NCG has confirmed it will absorb yet another provider in the north following months of talks.

Further consolidation is also on the cards for London’s colleges, with two mergers involving five institutions moving forward.

Carlisle College is to become the fifth FE college member of NCG, when it joins the group in April.

The college emerged from the Cumbria area review with a recommendation to merge with Lakes College, but this move was rejected in favour of a return to talks with its previously mooted merger partner NCG.

The prospect of a merger between Carlisle College and Newcastle-based NCG was first raised last March, and came after the Cumbria-based college turned to its county council for a £700,000 loan in January 2016 to help address a “need for short-term cash-flow support”.

Its chair David Carter said: “The principal and governors see the merger with NCG as the best solution to securing the future success of Carlisle College and we are keen to benefit from the support, expertise, investment and resources of NCG.”

Joe Docherty, NCG’s chief executive, said the group shared the college’s “focus on providing what employers and students in Carlisle need to develop skills for their local economy”, and that he was “pleased to be able to back that with the expertise and capacity of a major national group”.

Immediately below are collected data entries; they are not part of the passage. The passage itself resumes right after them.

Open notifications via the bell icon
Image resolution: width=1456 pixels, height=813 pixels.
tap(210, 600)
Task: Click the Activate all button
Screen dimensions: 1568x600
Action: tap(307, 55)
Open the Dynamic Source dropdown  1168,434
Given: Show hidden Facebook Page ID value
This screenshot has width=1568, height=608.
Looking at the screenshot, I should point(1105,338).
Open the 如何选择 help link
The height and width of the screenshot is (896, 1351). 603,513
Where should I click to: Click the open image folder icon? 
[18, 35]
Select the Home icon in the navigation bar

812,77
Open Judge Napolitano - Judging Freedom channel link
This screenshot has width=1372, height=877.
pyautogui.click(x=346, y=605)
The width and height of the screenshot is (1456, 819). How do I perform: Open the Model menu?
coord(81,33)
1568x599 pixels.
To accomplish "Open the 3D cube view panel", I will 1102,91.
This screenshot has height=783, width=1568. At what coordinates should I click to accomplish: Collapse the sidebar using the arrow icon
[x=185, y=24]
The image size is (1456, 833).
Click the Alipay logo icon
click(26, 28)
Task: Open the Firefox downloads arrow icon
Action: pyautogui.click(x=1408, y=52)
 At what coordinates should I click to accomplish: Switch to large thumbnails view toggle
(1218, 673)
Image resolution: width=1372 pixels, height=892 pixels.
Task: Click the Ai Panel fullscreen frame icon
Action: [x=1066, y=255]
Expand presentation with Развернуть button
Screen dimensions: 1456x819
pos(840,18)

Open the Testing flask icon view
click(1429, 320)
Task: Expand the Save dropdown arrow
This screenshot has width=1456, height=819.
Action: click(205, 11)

Down south, meanwhile, Tower Hamlets College and Hackney Community College will be joined by Redbridge College from April 1, after the merger was signed off by the colleges’ governing bodies.

The group also has a new name – New City College – following approval by the Department for Education.

The latest link-up, which follows an earlier merger between Tower Hamlets and Hackney colleges in August, means the group is now the capital’s third largest FE college, according to a statement from the group.

Group principal Gerry McDonald described the merger approval as “very good news”.

“It will lead to an even more robust organisation which allows flexibility for local innovation and the tailored support for students that our communities need and expect,” he said.

Consultation has also opened on a partnership between Barnet and Southgate College, and Waltham Forest College.

The consultation runs until March 1, with the aim of merging by August 1.

The two colleges had been in discussion about a possible three-way merger involving the College of Haringey, Enfield and North East London, but this was “shelved by agreement” in October.

The sticking point in the three-way link up was differing approaches to governance and management, according to a statement put out by CONEL at the time.

The principal-designate of the merged college is David Byrne, who currently leads Barnet and Southgate.

Ann Zinkin, the college’s chair, described the partnership as a “strategic merger of equals”.

“Our ambition is to create a new and vibrant college that is better able to meet the economic and social challenges that London, our local boroughs and the wider country face,” she said.

Paul Butler, who chairs Waltham Forest, said the merged colleges’ vision was “to be an exciting place to learn”.

All five London colleges were involved in the recent area reviews of post-16 education and training in the capital.

The London reviews are understood to have ended in November, but the final reports have yet to be published.